10- Son olarak maske ve mesafe kuralına bir de gözlüğün eklenmesinin önemli olduğunu söyledi. Çin’de yapılan çok örnekli bir çalışmada Çin vatandaşlarının normal koşullarda % 30 unun gözlük taktığını ancak pandemide yoğun bakıma yatan hastaların ise yalnız % 5’nin gözlük taktığı saptanmış. Bu nedenle görme kusurunuz yoksa bile basit, plastik gözlük takmanın avantajlı olacağını ifade etti.
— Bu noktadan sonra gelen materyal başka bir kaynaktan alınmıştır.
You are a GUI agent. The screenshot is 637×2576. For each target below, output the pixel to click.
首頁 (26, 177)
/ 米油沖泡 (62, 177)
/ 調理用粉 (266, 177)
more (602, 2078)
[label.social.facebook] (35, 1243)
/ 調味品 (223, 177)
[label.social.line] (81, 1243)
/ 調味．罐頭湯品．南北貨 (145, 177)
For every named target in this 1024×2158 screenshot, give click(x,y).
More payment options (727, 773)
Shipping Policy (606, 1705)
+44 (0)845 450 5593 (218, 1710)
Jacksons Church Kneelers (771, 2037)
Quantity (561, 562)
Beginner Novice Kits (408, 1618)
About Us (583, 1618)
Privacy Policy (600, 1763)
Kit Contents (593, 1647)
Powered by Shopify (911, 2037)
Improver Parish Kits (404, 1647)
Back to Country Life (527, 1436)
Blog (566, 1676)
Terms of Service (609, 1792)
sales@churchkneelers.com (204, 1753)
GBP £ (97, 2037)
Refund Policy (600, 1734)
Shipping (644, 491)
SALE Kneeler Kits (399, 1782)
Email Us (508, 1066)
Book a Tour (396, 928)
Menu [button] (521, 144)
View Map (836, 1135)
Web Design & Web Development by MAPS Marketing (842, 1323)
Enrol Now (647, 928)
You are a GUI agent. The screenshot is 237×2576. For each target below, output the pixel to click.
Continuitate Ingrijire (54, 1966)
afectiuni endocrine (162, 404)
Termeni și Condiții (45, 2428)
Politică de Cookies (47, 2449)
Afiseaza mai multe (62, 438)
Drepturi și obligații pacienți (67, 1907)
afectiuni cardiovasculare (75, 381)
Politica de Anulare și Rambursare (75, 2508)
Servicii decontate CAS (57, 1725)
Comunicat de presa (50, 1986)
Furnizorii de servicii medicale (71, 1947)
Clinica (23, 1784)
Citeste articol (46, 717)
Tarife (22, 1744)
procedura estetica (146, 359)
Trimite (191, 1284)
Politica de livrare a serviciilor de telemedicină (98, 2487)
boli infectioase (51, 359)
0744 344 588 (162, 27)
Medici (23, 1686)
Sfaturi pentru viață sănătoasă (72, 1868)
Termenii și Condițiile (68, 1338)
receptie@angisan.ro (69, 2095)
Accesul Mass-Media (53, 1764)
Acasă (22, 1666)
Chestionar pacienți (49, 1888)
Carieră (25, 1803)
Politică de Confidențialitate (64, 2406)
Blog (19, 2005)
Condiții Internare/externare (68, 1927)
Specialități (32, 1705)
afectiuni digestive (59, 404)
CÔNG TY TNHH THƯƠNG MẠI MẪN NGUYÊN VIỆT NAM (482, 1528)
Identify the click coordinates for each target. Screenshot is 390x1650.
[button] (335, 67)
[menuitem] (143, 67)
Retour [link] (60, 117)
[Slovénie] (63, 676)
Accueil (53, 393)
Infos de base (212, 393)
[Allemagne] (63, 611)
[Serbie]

Bu konuşmayı yayınlayan Beşiktaş’ın eski yöneticilerinden Prof. Dr. Mete Düren ise “Prof. Dr. Ercüment Ovalı’yı dinleme fırsatı buldum. Kendisi bildiğiniz üzere Türkiye’de aşı çalışmalarını ilk başlatan ekiplerden birinin başında çalışmalarını sürdürüyor. Ercüment Hocamıza hem inanıyor hem de güveniyorum.
Yaklaşık 2 saat süren konuşması ve soru yanıt bölümünü not alarak izledim. Televizyona çıkan öğretim üyelerinden daha net ve daha açık ve ezber bozan şekilde pandemi sonuçları ve aynı zamanda aşı ve ilaç çalışmaları hakkında önemli bilgiler edindim” 
diye açıklamada bulundu.

Ovalının Yeniçağ’a Yaptığı Açıklama

Kendisinden habersiz olarak özel bir yemekte yaptığı konuşmanın arkadaş çevresinde hızla yayılmasından sonra, konuşmanın kendisine ait olup olmadığı merak edilen Prof. Dr. Ercüment Ovalı 26 Aralık’ta Yeniçağ Gazetesi’ne
“Evet benim konuşmam özetlemiş ve ülkenin her yerine bu yazı yayılmış ancak bazı hatalar var onlar hakkında düzeltmelerim var dedi ve şunları söyledi:

1. DSO den onaya gerek yok almadık. Sadece DSO listesindeyiz

2. ‘Rna aşıları için 2 sene gibi uzun süreli klinik takipler tamamlanmadan yapılmasını önermiyorum’ dedim.

3. ‘Çin aşıları pahalı’ demedim, adjuvansiz grip aşıları 400-800 TL iken adjuvanli grip  aşıları 150 TL dedim’

Bu gelişmelerin ardından sosyal linç azaldı destek açıklamaları arttı:

Ovalı’nın Hürriyet’e Yaptığı Açıklama

27 Aralık’ta Hürriyet Gazetesi’nde çıkan haberde  Prof. Dr. Ovalı’yı aradıkları yazıyordu. Ovalı’nın yaşanan kokteyl ilaç açıklaması ile ilgili Hürriyet’e yaptığı açıklama şu şekilde:

ŞAŞKIN VE ÜZGÜNÜM

“23 Nisan’da bir TV kanalına verdiğim röportajdan başka hiç konuşmadım. Bir toplantıda yaptığım bu konuşma da sanki basına demeç vermişim gibi servis edilmiş. Israr ve inatla, anlayamadığım bir şekilde benimle uğraşılıyor. ‘Beni affedin, konuşmak istemiyorum’ dedikçe sanki konuşmuşum, sansasyonel açıklamalar yapmışım gibi haberler çıkıyor. İnanın şaşkın ve üzgünüm. Nasıl bir iştir bu? Anlayamıyorum. Toplantıda konuşulmuş, kulaktan kulağa yayılmış, benim demecimmiş gibi yazılmış. Şunu söyleyeyim böyle bir açıklama yapmadım.” Prof. Dr. Ovalı “Korona oldunuz mu? İyi misiniz? İlaç geliştirdiniz mi?’ gibi sorularıma ise “Ayrıntıya girmeye gerek yok” diyerek yanıt vermedi.

SONUÇ OLARAK:

Kimse kimseyi dinlemediğinden (Hatta gazeteciler bile) linç devam ediyor. Sosyal medya kara mizah örnekleriyle dolu. Bu yerli Covid 19 aşısında geldiğimiz durumu da gösteriyor. Keşke, “Olmasaydı sonumuz böyle.”